Below are records; extract exactly the lines from the one with "The width and" through the final line, including both, but drop the pictures.

[Items listed in a dataset]

"""

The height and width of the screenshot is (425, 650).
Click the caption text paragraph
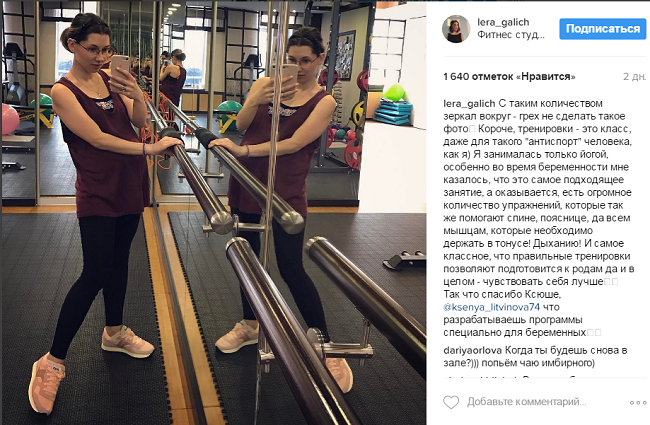[x=538, y=218]
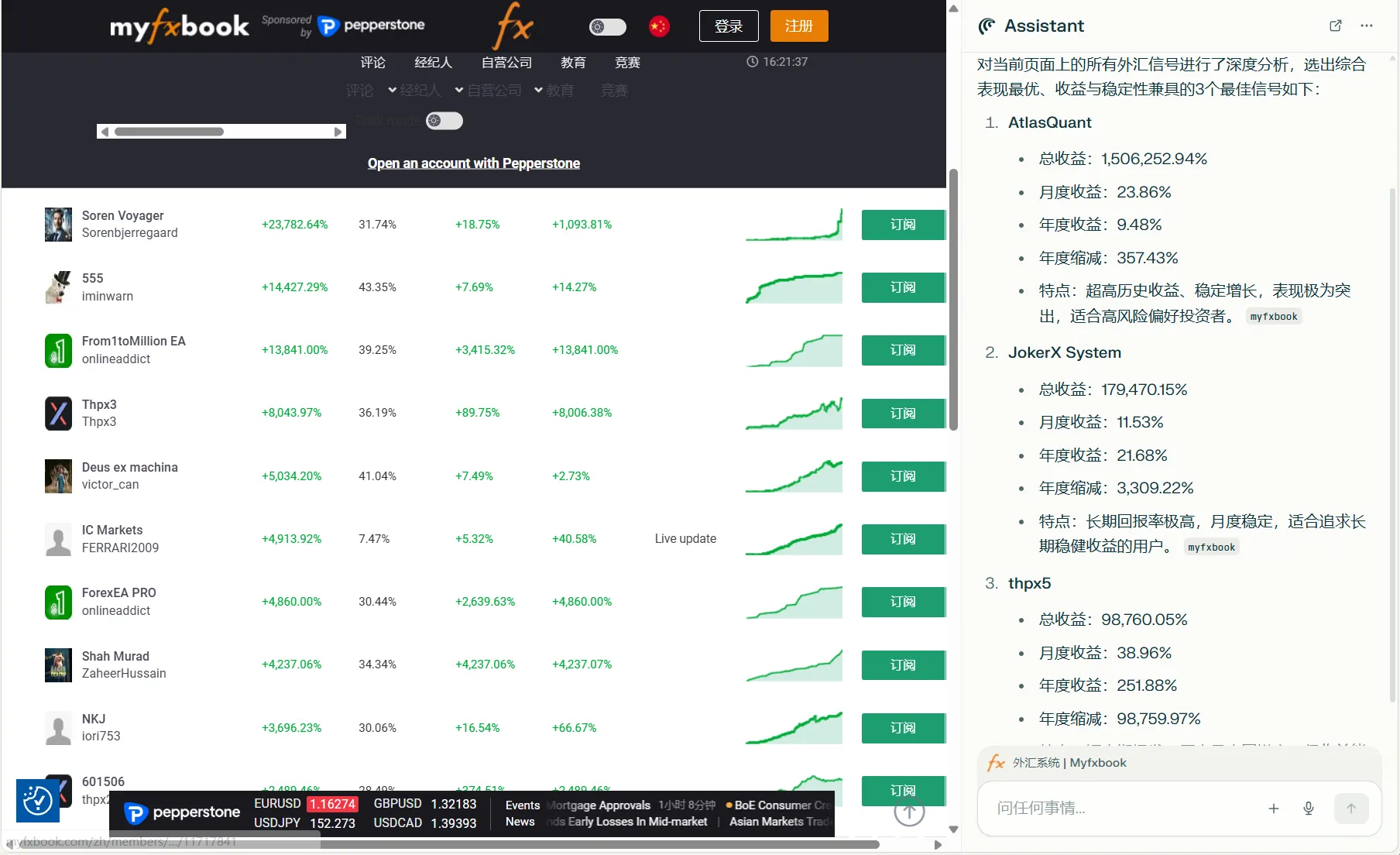Click the myfxbook logo
This screenshot has width=1400, height=855.
point(180,26)
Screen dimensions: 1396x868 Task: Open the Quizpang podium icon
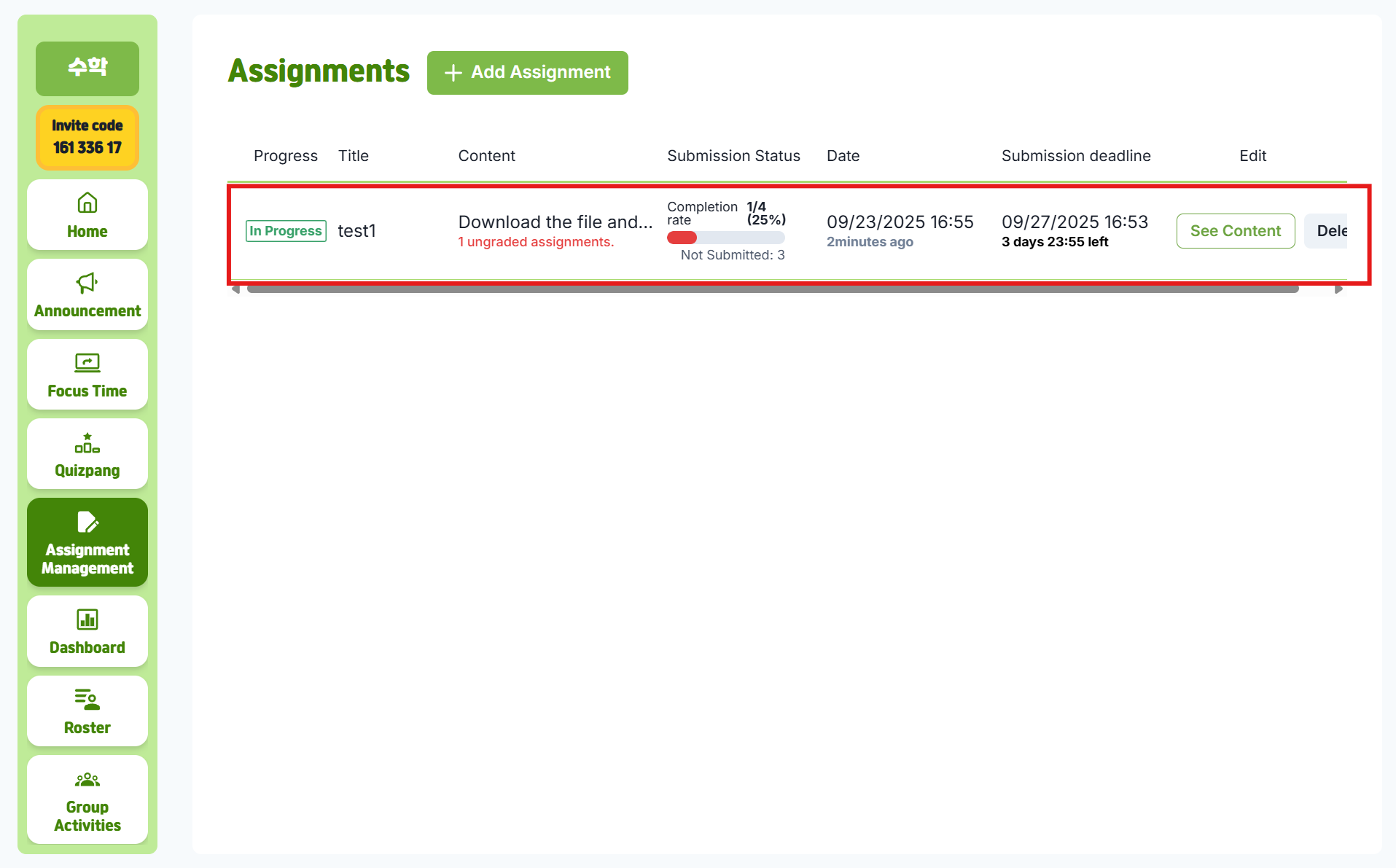(x=87, y=443)
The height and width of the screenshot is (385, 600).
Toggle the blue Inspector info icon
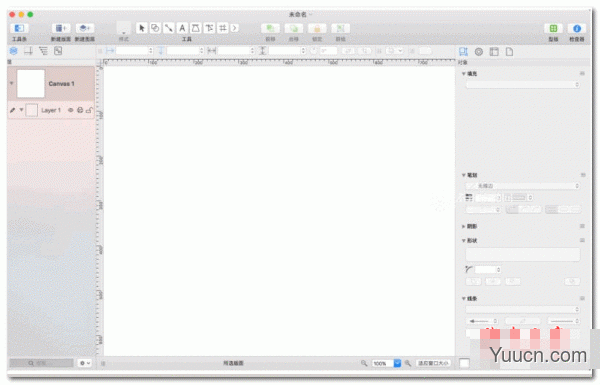(577, 28)
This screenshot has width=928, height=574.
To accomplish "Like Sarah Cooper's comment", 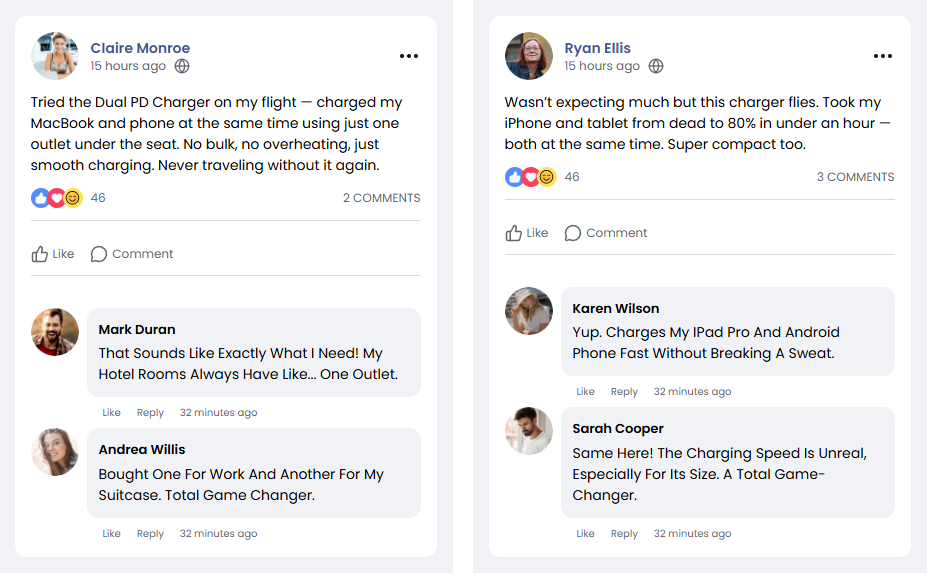I will 585,534.
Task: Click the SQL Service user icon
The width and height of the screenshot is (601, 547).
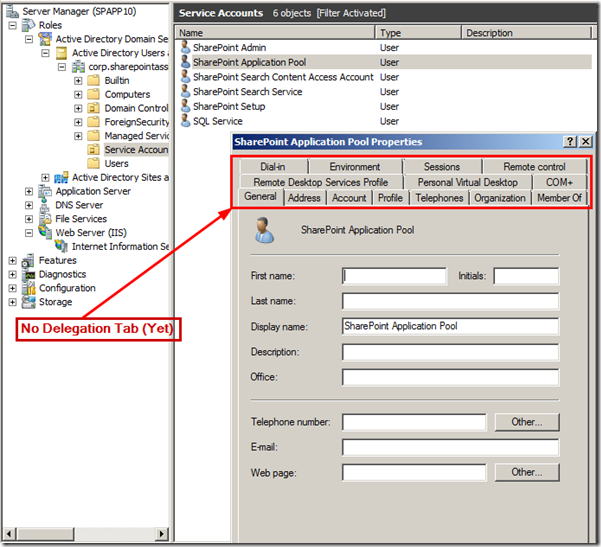Action: tap(184, 121)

"""

The answer
The width and height of the screenshot is (601, 547).
Action: tap(184, 121)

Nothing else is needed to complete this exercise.